Swimming for Cedarsburg at the November 2013 State Championships again at U of Wisconsin, Madison, Katie won the 200 free, a future signature event, with a 1:46.08, and showing stroke versatility won the 200 Individual Medley as well with a 1:59.89.

===Wisconsin state records 2014===
At the WIAA State Championship in Milwaukee in November 2014, Drabot set two state records swimming for Cedarburg. She set a state record and placed first in the 200 freestyle with a 1:45.40, a state record and a first place in the 500 freestyle with a 4:43.09, and swam a second place in the 400 freestyle relay with a 3:25.19.
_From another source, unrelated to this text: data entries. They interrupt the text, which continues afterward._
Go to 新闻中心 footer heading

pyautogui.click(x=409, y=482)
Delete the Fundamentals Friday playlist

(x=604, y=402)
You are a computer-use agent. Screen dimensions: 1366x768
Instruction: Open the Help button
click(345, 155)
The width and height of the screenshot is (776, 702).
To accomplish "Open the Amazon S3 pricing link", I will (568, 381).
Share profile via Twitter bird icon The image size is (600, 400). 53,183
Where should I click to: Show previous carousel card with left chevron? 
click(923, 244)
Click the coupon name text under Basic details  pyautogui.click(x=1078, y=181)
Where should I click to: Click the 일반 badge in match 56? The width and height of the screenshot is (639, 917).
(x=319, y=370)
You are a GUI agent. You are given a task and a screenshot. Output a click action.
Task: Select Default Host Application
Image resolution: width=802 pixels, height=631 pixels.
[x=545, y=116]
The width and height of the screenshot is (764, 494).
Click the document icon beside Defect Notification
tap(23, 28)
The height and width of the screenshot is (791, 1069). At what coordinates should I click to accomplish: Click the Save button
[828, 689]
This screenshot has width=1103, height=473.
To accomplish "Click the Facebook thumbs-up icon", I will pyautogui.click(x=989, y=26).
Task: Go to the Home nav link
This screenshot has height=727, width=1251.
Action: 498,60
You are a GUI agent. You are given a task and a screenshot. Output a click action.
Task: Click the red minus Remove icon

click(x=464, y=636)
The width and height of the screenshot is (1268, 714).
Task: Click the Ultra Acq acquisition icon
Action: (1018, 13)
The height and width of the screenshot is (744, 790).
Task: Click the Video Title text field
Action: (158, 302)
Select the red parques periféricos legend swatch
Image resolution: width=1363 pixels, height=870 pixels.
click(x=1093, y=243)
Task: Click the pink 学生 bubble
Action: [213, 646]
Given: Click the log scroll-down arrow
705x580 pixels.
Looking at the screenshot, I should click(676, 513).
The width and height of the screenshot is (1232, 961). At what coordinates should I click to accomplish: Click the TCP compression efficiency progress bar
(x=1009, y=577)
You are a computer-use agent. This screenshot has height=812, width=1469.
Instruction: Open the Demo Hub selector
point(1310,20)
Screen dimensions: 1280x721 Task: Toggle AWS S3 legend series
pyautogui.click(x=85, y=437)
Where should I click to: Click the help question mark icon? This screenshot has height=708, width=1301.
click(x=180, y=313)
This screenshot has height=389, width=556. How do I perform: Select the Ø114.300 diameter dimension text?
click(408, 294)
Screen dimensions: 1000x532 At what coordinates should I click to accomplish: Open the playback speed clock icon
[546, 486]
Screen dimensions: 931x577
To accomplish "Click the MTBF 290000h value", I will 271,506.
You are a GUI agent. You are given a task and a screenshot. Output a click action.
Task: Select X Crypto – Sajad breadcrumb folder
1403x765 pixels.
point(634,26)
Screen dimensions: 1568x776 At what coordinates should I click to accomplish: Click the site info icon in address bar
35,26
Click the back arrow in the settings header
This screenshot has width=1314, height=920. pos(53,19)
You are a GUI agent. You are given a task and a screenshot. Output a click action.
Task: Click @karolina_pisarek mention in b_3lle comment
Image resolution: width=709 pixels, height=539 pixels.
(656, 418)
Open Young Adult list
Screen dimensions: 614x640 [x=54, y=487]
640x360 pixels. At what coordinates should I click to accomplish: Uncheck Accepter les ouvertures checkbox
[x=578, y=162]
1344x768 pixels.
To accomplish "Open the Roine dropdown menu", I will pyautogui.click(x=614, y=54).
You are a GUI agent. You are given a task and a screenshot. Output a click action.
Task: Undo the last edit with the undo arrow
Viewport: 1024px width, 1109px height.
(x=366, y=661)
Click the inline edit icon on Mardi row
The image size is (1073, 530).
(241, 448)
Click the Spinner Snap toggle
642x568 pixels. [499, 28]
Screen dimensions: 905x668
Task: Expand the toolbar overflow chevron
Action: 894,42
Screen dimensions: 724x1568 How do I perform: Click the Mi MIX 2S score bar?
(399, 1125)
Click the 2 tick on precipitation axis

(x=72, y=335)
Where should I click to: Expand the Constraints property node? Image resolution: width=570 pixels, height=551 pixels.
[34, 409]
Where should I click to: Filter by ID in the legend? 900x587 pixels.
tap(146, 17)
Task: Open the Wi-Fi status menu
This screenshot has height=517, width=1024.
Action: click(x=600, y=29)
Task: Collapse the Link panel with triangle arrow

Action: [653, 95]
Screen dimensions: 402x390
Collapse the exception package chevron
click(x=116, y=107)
Making a strong showing at the Wisconsin State Tournament in 2015, the following year in Madison while still swimming for Cedarburg High School, she took a first place in the 200 freestyle with a time of 1:44.21, a first place 48.55 in the 100 freestyle and swam anchor for the first place 400 free relay team with a time of 3:23.49 at the Wisconsin State Tournament in Mid-November 2015.

==Olympic trials==
Though never having competed in the Olympics, at only 14 Katie qualified for the Olympic trials in 2012. In 2016, she made it to the semi-finals in the Trials in the 200 freestyle. She qualified for the 2020 Olympic Trials and made it to the finals in the 200 butterfly.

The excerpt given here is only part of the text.